[Compiti ed esercizi]
**A.** Nel tratto dell'intervista che comincia con le parole contenenti "Di concerti ce" e si chiude con "sacro ti gasa.", sostituisci "zanzare" con "mosche" e riscrivi il passo così modificato.
**B.** Completa la parte successiva dell'intervista, riprendendo subito dopo la domanda con cui il brano si chiude.

━━ Brano

Sto notando che hai impresso nella mente i momenti specifici che ti hanno cambiato la vita musicale: prima mi hai citato l'album di Lisa Hannigan, ora la canzone di Battiato. Ne approfitto per chiederti se allo stesso modo c'è un live che ti ha cambiato la vita.

Di concerti ce ne sono molti, ma se devo sceglierne uno direi un live di B.B. King che ero andato a vedere con mio padre, grande appassionato di blues. Eravamo andati a sentirlo poco prima che morisse. Io ero alle superiori e mi ricordo semplicemente che era in un parco in estate, c'erano 45 gradi e poi c'era lui che ha suonato per 3 ore. Era pieno di zanzare e si difendeva solo con un asciugamanino che aveva sul collo e che sventolava ogni tanto. Non riusciva a muoversi, stava seduto, ma ha suonato con una voglia e con una passione che mi ha colpito: vedere qualcuno arrivare a quell'età a suonare così e con quel fuoco sacro ti gasa.

Tornando ad Apriti Grattacielo, quanto è stato importante la tua residenza artistica alla Casa degli Artisti di Milano?

━━━━
━━ Estratto dei dati

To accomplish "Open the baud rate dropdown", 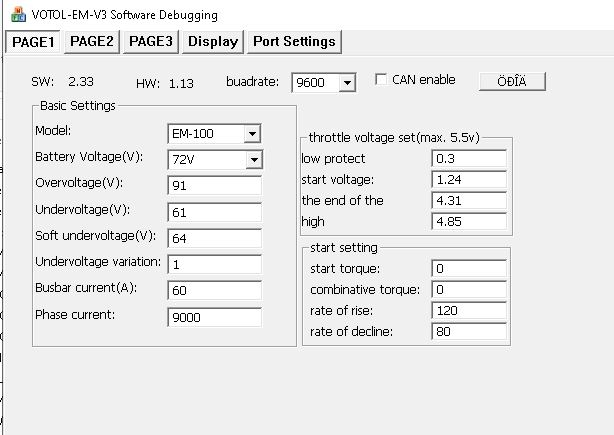I will coord(346,83).
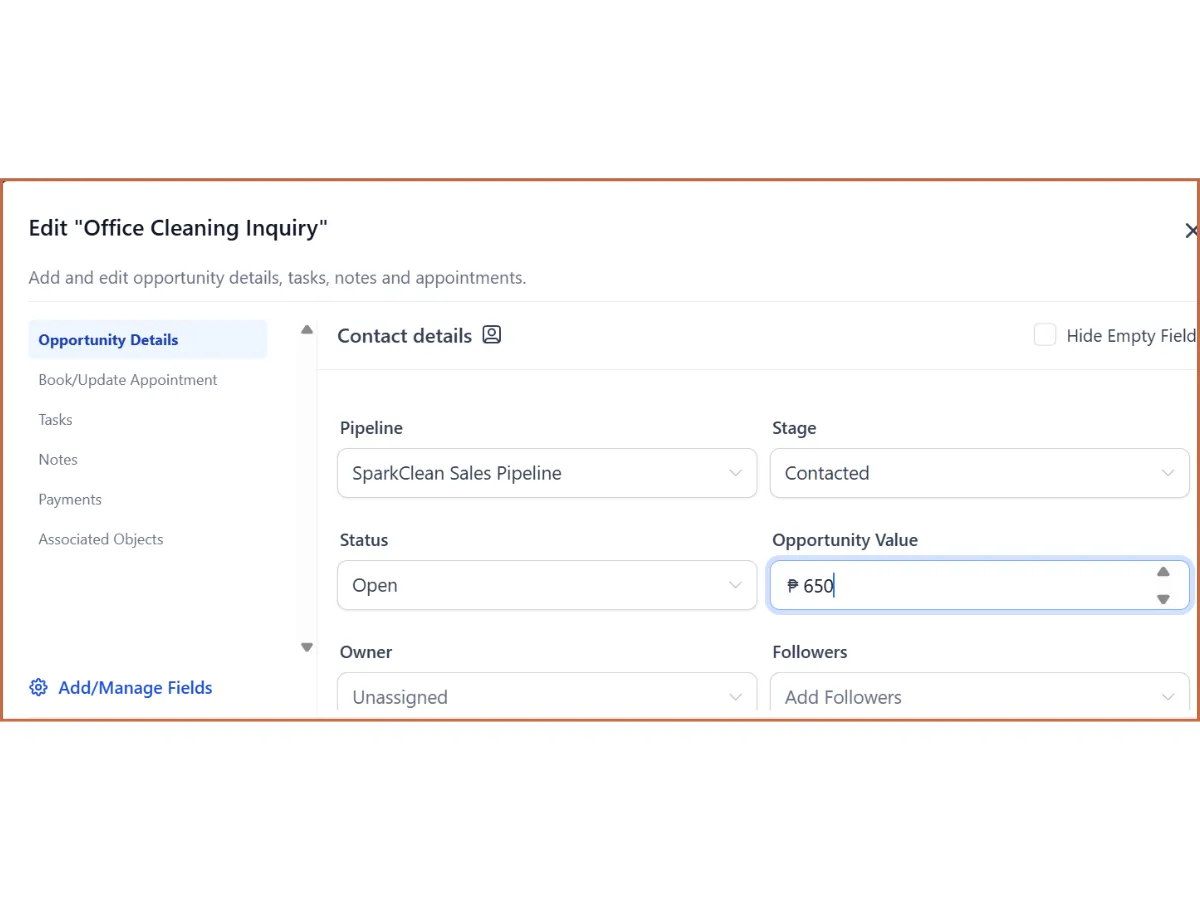Click the contact card icon beside Contact details

[491, 335]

━━━━

[Soluzioni dei compiti]
**A.**
Di concerti ce ne sono molti, ma se devo sceglierne uno direi un live di B.B. King che ero andato a vedere con mio padre, grande appassionato di blues. Eravamo andati a sentirlo poco prima che morisse. Io ero alle superiori e mi ricordo semplicemente che era in un parco in estate, c'erano 45 gradi e poi c'era lui che ha suonato per 3 ore. Era pieno di mosche e si difendeva solo con un asciugamanino che aveva sul collo e che sventolava ogni tanto. Non riusciva a muoversi, stava seduto, ma ha suonato con una voglia e con una passione che mi ha colpito: vedere qualcuno arrivare a quell'età a suonare così e con quel fuoco sacro ti gasa.

**B.**
È stata molto importante, perché mi ha permesso di approfondire anche alcuni rapporti lavorativi/umani che erano iniziati poco prima. È stato un bellissimo momento, perché anche se avevo tante cose da fare, il fatto di poter invitare amici e collaboratori ha creato una buonissima atmosfera che mi ha ispirato molto. Le idee per l'EP erano già tracciate, però questo mi ha dato comunque una buona spinta. Sono stato alla Casa degli Artisti ogni giorno per un mese, e durante il mio showcase ho fatto anche un paio di brani che poi sono finiti in Apriti Grattacielo. Suonarli davanti a degli sconosciuti e vedere la loro reazione positiva mi ha dato una carica in più.

iako @ Casa degli Artisti di Milano | Credits: Maria Laura Arturi

Adesso ti aspetta il tour e farai anche una data a Londra.

Sarà bellissimo. Ho suonato lì anche nel 2022, la prima volta che ho suonato dei pezzi in italiano. È stato molto interessante, perché nessuno ovviamente aveva capito nulla, ma tra una canzone e l'altra cercavo di spiegare il mood, le persone erano incuriosite. Adesso tornarci con delle cose nuove di cui sono molto più consapevole e fiero sarà davvero bello. E poi ho ancora molti amici e un bel po' di vita personale lì.

Domanda a bruciapelo: immagina di poter scegliere liberamente, se potessi aprire un artista in tour quest'estate, chi sarebbe?

Oddio! Beh, ho visto che i The Smile suonano in Italia...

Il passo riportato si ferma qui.